La guerra all’Isis: le mosse dell’Iran

martedì 23 settembre 2014


Alla conferenza internazionale contro l’Isis che ha radunato a Parigi la scorsa settimana venti paesi, l’Iran non è stato invitato.

Da Teheran, l’Ayatollah Ali Khamenei, guida suprema della Repubblica islamica, si è premurato di dichiarare pubblicamente di aver invece rifiutato l’invito alla conferenza e respinto l’offerta di collaborare con la coalizione anti-Isis, mentre da Washington gli facevano eco fonti del Dipartimento di Stato che manifestavano l’intenzione americana di non volere la presenza dell’Iran nella alleanza anti jihadisti. Fin qui le dichiarazioni pubbliche.

Eppure nelle ultime settimane, funzionari della Cia e del Vevak, i servizi segreti iraniani, incaricati dai rispettivi governi, si sono incontrati riservatamente in Iraq per discutere del pericolo Isis e pochi giorni orsono aerei della Us Navy, decollati da una base in Kuwait, hanno fornito appoggio dal cielo ai reparti dell’esercito iracheno e delle milizie sciite filo-iraniane nella riconquista della città di Amerli, al confine con il Kurdistan, occupata dagli islamisti dal 18 giugno. Il video circolato su YouTube in cui un entusiasta Qasem Suleimani, il generale a capo delle Guardie Rivoluzionarie iraniane, celebrava ad Amerli la riconquista della città, circondato dai suoi soldati festanti, deve aver messo in forte imbarazzo l’amministrazione Obama.

Washington e Teheran, malgrado le preoccupazioni e i timori condivisi sull’avanzata dell’Isis e la volontà di arginare il Califfato islamico, fanno di tutto per dissimulare pubblicamente ogni collaborazione operativa.
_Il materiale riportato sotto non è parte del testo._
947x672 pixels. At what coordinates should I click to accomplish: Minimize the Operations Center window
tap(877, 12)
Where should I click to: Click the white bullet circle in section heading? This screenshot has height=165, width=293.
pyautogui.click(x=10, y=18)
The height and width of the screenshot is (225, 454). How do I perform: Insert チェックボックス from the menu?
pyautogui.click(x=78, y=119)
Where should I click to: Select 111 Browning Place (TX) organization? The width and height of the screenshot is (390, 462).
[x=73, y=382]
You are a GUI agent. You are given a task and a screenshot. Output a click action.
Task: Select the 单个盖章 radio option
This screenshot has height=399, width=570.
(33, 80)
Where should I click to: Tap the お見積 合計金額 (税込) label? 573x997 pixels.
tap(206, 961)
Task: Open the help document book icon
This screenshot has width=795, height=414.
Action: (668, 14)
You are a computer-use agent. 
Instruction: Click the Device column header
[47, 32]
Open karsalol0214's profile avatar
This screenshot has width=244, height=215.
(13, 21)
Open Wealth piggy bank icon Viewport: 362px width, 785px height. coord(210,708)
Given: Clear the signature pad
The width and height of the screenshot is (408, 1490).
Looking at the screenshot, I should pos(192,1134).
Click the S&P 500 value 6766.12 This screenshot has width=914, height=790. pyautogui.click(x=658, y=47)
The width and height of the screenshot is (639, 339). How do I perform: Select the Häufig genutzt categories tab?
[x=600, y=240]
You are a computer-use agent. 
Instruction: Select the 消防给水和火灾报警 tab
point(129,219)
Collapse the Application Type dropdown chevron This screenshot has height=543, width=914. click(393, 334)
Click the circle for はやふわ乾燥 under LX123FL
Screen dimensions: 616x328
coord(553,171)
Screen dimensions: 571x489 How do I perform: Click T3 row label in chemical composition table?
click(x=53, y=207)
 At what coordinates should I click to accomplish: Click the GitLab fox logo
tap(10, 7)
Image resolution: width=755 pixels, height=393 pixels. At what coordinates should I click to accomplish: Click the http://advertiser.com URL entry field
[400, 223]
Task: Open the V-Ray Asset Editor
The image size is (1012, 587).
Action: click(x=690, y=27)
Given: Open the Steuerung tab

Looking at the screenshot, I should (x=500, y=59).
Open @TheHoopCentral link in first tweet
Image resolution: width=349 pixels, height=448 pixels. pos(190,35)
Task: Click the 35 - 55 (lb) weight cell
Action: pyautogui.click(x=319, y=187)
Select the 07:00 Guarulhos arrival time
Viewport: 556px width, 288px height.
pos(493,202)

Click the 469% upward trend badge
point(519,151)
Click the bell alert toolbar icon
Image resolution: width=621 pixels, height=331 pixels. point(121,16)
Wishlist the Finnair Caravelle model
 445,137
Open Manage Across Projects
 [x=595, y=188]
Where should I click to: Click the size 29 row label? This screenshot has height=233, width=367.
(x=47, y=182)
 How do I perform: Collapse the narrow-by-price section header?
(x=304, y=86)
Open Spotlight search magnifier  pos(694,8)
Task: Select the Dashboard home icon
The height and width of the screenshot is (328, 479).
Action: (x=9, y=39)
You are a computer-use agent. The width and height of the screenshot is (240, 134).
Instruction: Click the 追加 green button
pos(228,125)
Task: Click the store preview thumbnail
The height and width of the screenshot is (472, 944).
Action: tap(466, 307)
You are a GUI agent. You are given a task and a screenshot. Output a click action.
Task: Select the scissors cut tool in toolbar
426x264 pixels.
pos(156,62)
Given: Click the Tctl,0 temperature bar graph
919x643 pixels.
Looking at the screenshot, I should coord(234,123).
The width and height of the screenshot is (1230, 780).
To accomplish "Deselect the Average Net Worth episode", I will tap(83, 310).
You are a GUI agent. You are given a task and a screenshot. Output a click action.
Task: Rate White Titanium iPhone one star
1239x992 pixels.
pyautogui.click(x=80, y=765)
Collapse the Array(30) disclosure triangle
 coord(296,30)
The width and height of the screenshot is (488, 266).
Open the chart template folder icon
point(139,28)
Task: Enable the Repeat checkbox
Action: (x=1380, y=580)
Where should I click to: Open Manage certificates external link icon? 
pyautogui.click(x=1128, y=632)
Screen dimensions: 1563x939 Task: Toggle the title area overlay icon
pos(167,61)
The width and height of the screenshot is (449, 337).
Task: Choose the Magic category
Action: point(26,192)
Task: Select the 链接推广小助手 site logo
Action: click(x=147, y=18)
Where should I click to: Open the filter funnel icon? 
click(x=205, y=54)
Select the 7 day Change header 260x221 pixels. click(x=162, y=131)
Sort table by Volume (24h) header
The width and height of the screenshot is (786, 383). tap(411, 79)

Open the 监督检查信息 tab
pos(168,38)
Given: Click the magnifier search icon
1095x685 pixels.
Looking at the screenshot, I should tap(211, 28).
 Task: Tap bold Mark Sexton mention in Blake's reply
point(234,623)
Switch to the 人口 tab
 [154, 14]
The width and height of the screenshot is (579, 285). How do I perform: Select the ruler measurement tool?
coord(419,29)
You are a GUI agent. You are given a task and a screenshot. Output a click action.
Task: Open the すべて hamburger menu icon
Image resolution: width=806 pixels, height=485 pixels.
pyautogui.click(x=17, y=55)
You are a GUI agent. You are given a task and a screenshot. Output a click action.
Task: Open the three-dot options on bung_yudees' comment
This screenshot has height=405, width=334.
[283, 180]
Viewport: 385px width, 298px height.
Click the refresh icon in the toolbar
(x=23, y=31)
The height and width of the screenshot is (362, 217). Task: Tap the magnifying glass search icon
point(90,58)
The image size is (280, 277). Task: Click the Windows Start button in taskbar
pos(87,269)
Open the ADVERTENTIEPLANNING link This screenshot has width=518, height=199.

Da una parte, gli americani non vogliono essere visti dietro una guerra ai sunniti per conto dell’Iran, contro cui la Casa Bianca continua invece a puntare il dito con accuse di sostegno al terrorismo; gli iraniani, da parte loro, specie l’establishment, non vogliono essere ritratti come subordinati agli Stati Uniti in una vicenda che si svolge praticamente nel proprio cortile di casa.

Strategie politiche a parte, la guerra contro l’Isis ha fatto emergere anche un’altra realtà: l’espansionismo iraniano in Medio Oriente sembra ora incontrare una fase di stallo, se non di regressione: in Iraq la componente sciita, e primo tra tutti l’uomo sul quale aveva puntato Teheran, l’ex primo ministro Maliki, ha perso terreno e influenza; l’altro grande alleato di Teheran, il regime di Bashar Al Assad in Siria, malgrado sia sopravvissuto alla guerra civile, non è più quello forte di prima; gli Hezbollah libanesi sono bloccati nel pantano siriano e non riescono più a giocare il ruolo determinante a Beirut; infine Hamas ha non solo perso consenso tra i palestinesi di Gaza, ma si è di fatto inimicato tutti i paesi arabi dell’area.

Sulla questione dell’Isis, il regime di Teheran dovrà scegliere la migliore strategia che salvaguardi il ruolo di potenza regionale del paese. Per gli iraniani l’ISIS è certamente un nemico mortale: ha preso di mira le popolazioni sciite nel nord dell’Iraq, umiliate e massacrate e messo in serio pericolo il governo stesso a Baghdad forzando alle dimissioni il loro uomo più fidato, Nuri al-Maliki. In Siria poi, gli uomini del Califfato hanno combattuto duramente contro Bachar el Assad, uccidendo sul campo anche molti iraniani arruolati nelle file dell’esercito lealista. Ma se sconfiggere i jihadisti significa perdere contatto sul terreno in Iraq e in Siria e lasciare libero il campo agli americani e ai loro alleati arabi sunniti, allora gli ayatollah iraniani preferiscono tirarsi fuori e non partecipare alle operazioni della coalizione anti-islamisti.

Tutti gli occhi sono dunque puntati su Teheran: quello che decideranno gli ayatollah determinerà anche il reale e concreto coinvolgimento degli altri paesi arabi sunniti, primi tra tutti le monarchie del Golfo, nella guerra contro l’Isis. I leader sunniti auspicano certamente la sconfitta del califfato di Abu Bakr Al Baghdadi, ma non vogliono però che la scomparsa degli jihadisti aiuti l’Iran a riconsolidare la sua strategia espansionistica in Medio Oriente. Per loro sarebbe allora meglio un esercito islamico indebolito che possa fronteggiare e contenere l’Iran, piuttosto che il nulla.

Non sarà facile per gli americani e gli alleati europei gestire questo puzzle complicato; sarà necessaria tanta pazienza e una grande abilità diplomatica.